Hacker News new | ask | show | jobs
by Goofy_Coyote 1054 days ago
Can someone explain this part to me, please? I don't follow what's going on.

> Python's use of reference counting defeated copy-on-write because even memory blocks holding variables that were read-only were actually written to in order to manipulate the reference counts, thereby blowing up the combined physical memory footprint of the workers. We solved this by smurfing the interpreter to use a magic reference count number for all variables that were created by the master process and inherited by the workers, and then not touching reference counts that had the magic value.

Thanks

2 comments

You have a program that for whatever reason (the Python runtime in this case) only works single-threaded, although its workload could be easily parallelized (say, it’s a web server where requests are processed independently). An old established way to accomplish this is to start a “master” process which forks N “worker” processes, each of which can happily run single-threaded.

This would be a nonstarter if it required N+1 times the memory of the single process, so the OS uses an optimization called copy-on-write. When a process forks, all its physical memory is shared by the new process so it takes almost no new memory to start. If the new process writes to a memory page, that physical page is copied so it has its own version. (Thus “copy on write”.)

For most programs this works fine, but if you have a runtime that does garbage collection using a technique that requires writing to an object even if the code doesn’t change any of its values, trouble ensues. With reference counting, you have to write a new reference count for an object anytime a pointer to the object is assigned. If you store the reference count in the object, that means its physical page has to be copied. So now the CoW optimization totally doesn’t work, because just referencing an object causes it to take up additional new memory.

Ruby used to have this same problem, and after Ruby webservers became popular (hello Rails) they eventually incorporated a patch to move the GC information somewhere outside the actual object heap. Other systems like the JVM use similar techniques to store the bookkeeping bits somewhere other than the object field bits.

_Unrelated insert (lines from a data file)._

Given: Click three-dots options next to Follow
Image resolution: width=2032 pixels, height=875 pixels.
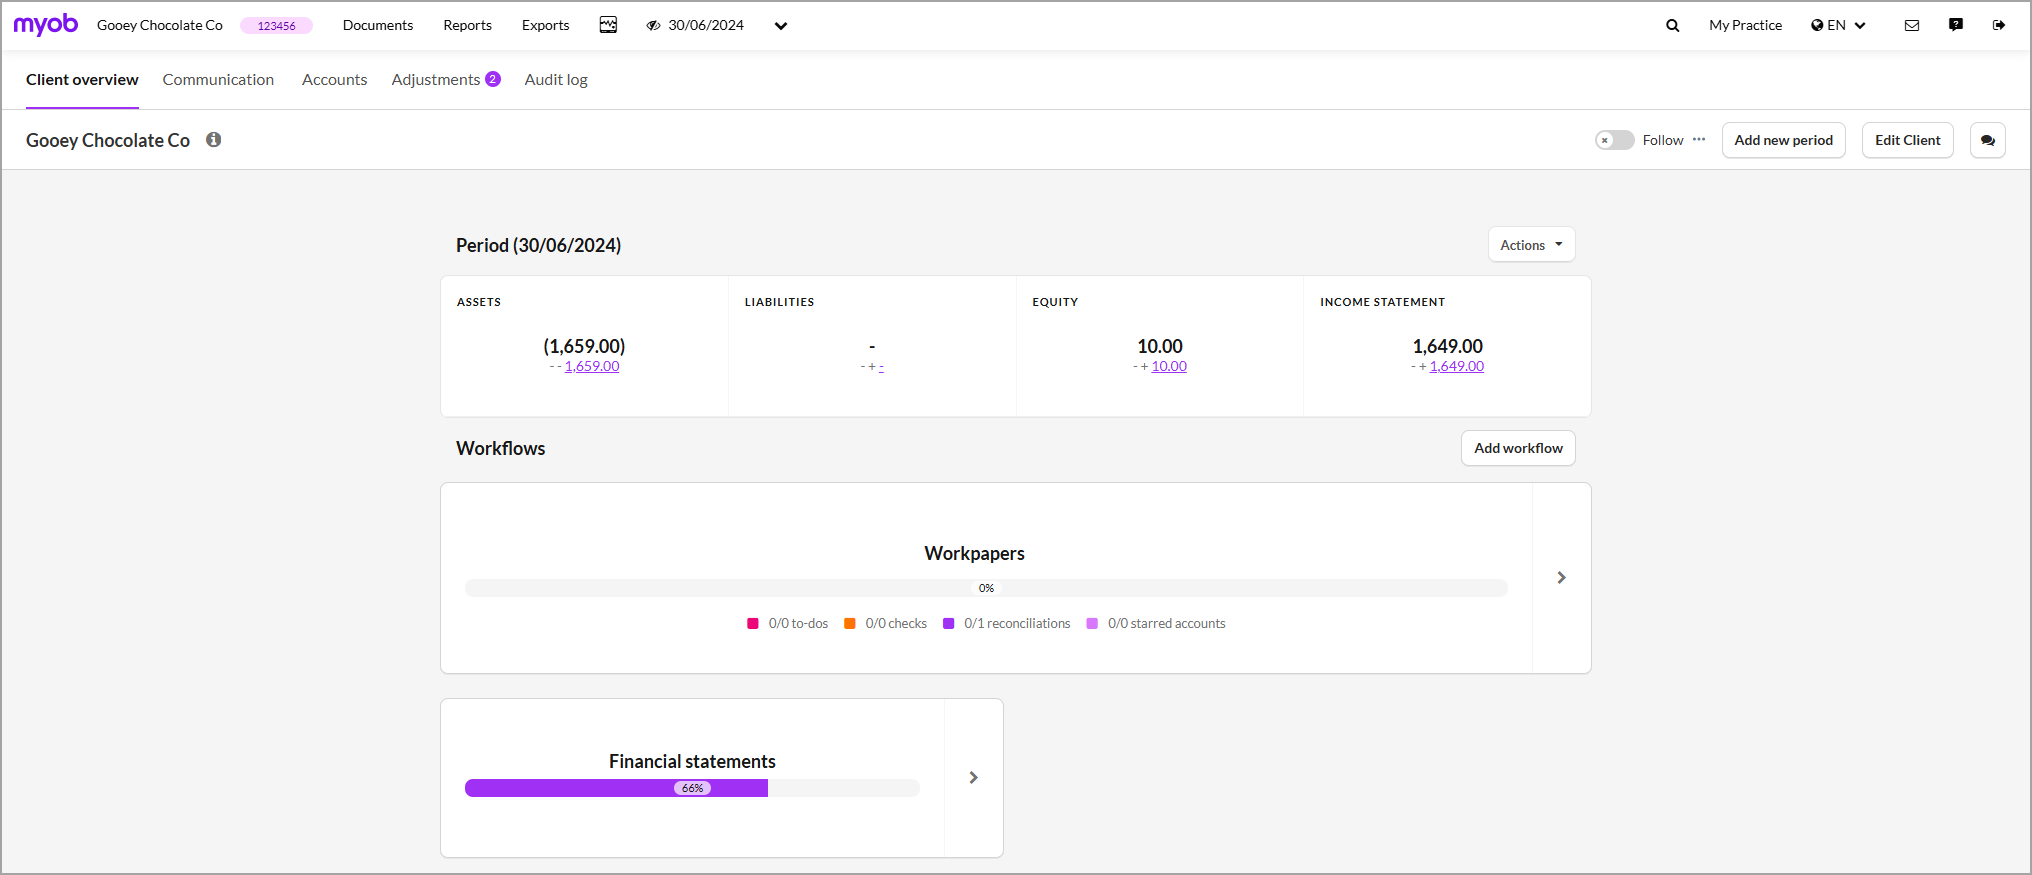Looking at the screenshot, I should click(1699, 140).
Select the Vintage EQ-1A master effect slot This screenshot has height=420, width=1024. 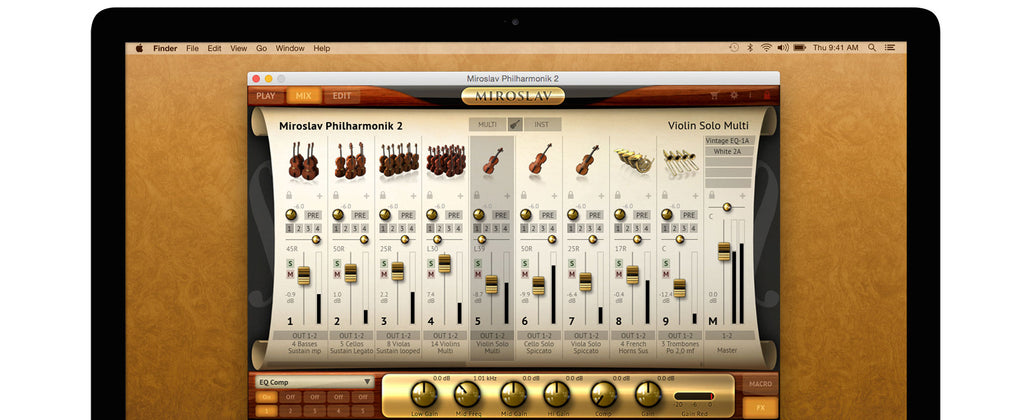[730, 141]
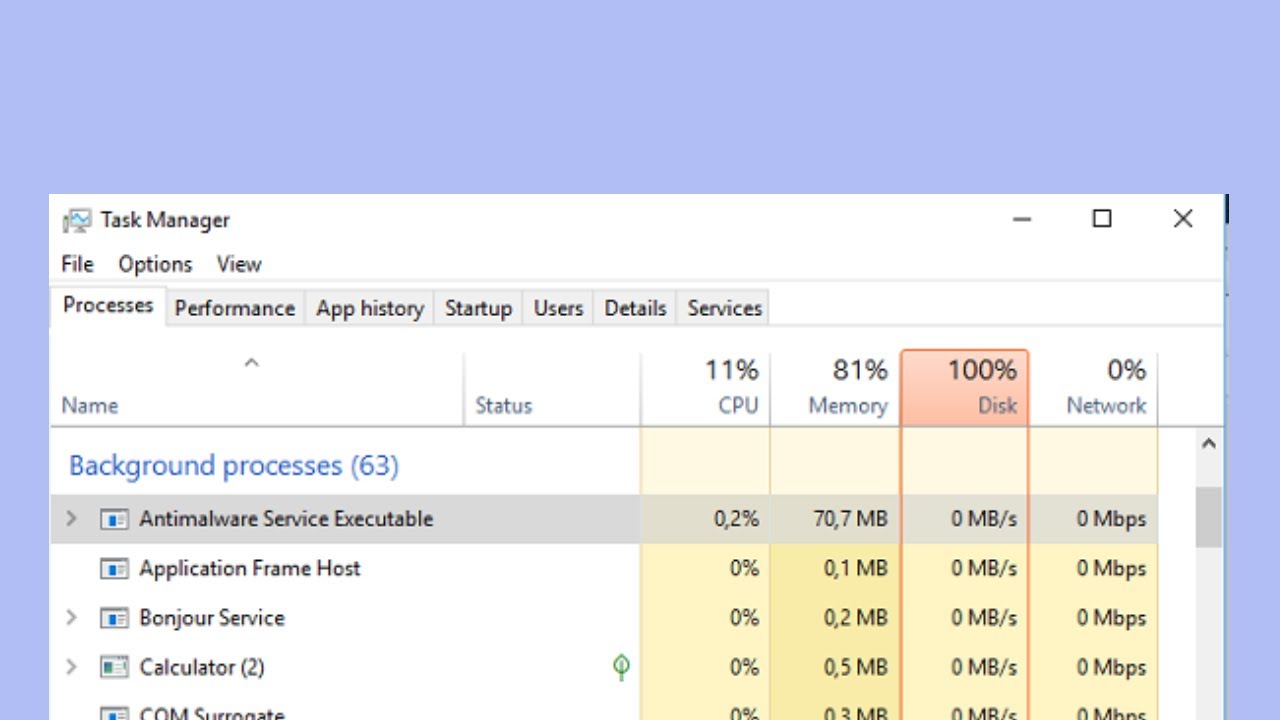The image size is (1280, 720).
Task: Click the Calculator process icon
Action: click(x=115, y=667)

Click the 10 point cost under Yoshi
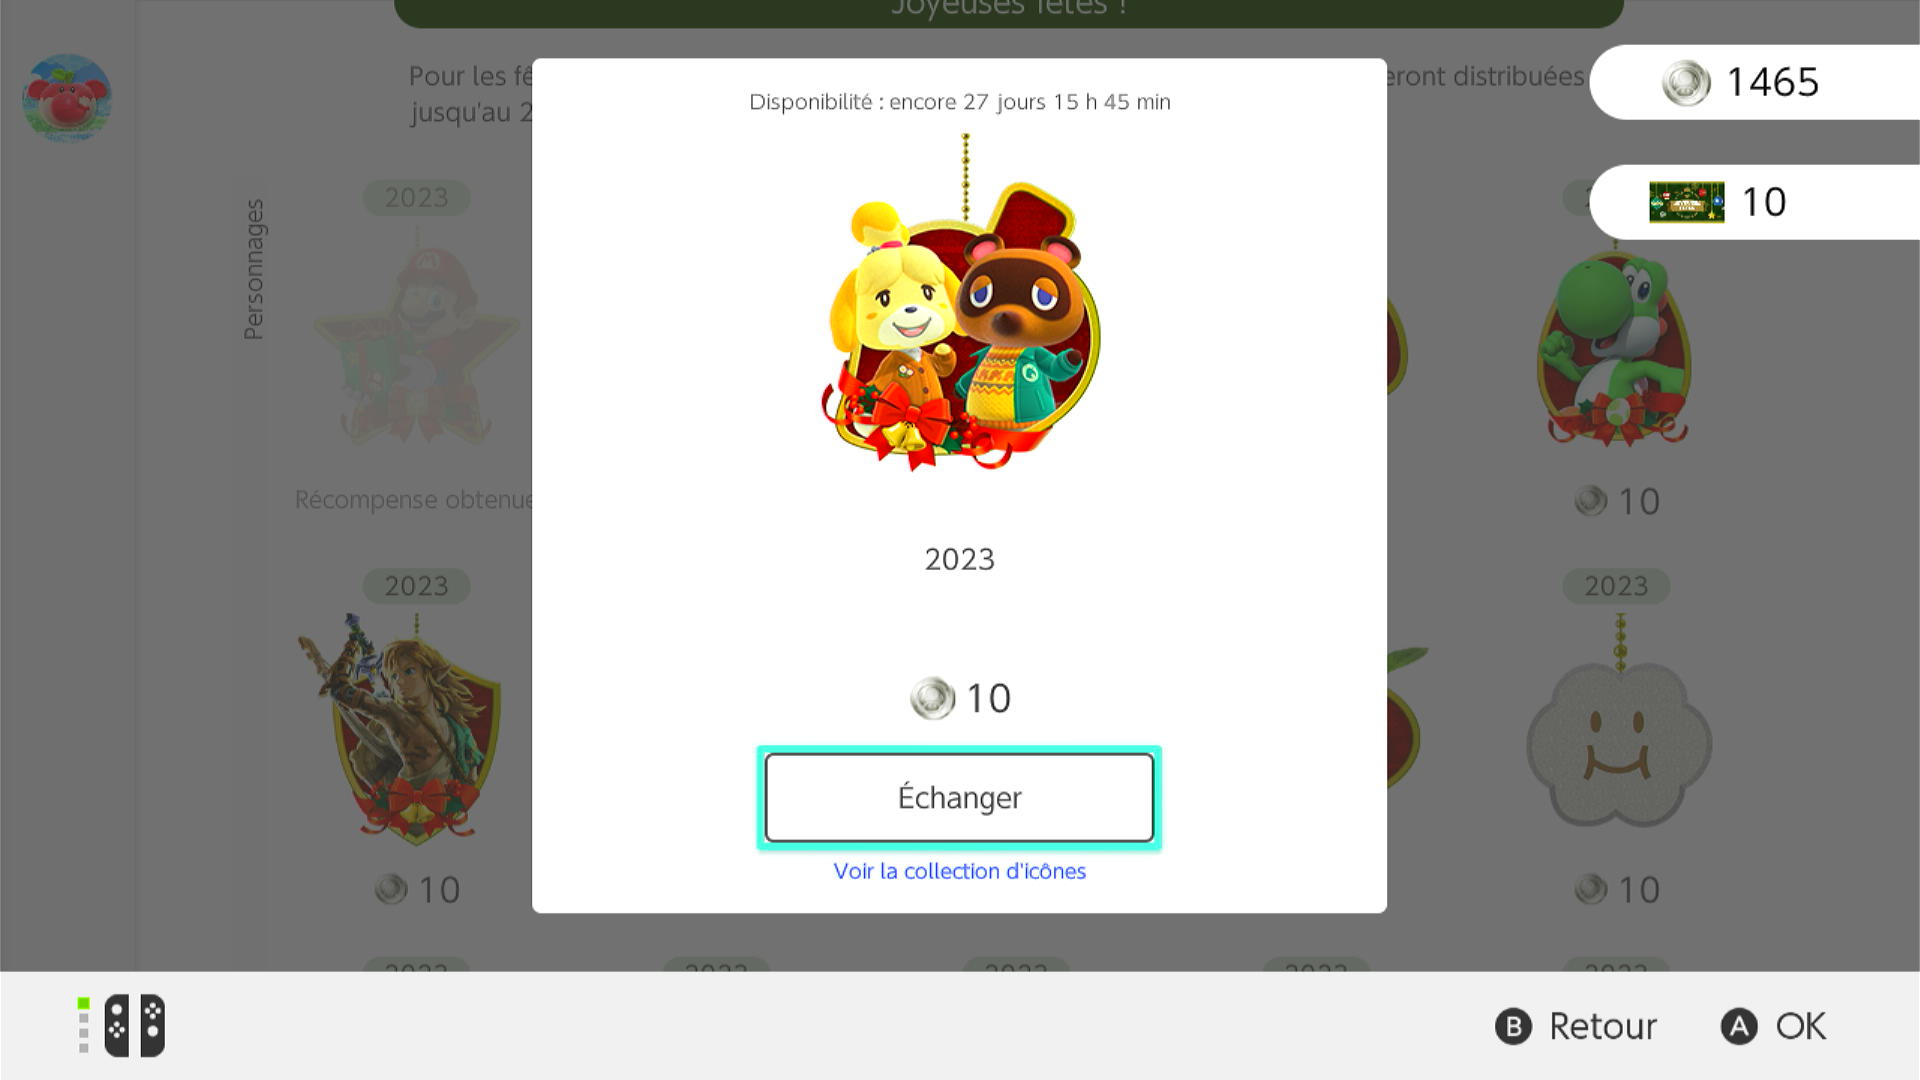(1617, 501)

So what the OP did is patch the runtime so the objects created in the master process (pre-forking) have special reference counts that are never altered. This mostly works, because the master process generally does a bunch of setup so its objects were mostly not going to be garbage anyway.

Thank you, this is a great explanation - much appreciated
I don't understand the "smurfing" solution he references, but CPython's runtime uses reference counts in each referenced value to detect garbage (when a value can be freed), which means even read-only values can be modified in memory by the runtime as object references come and go.

Those modifications force pages which were created on forking a child process as copy-on-write (meaning they share the same physical page until the page is modified by the child) to be copied and thus blow out any memory savings that would normally happen with copy-on-write.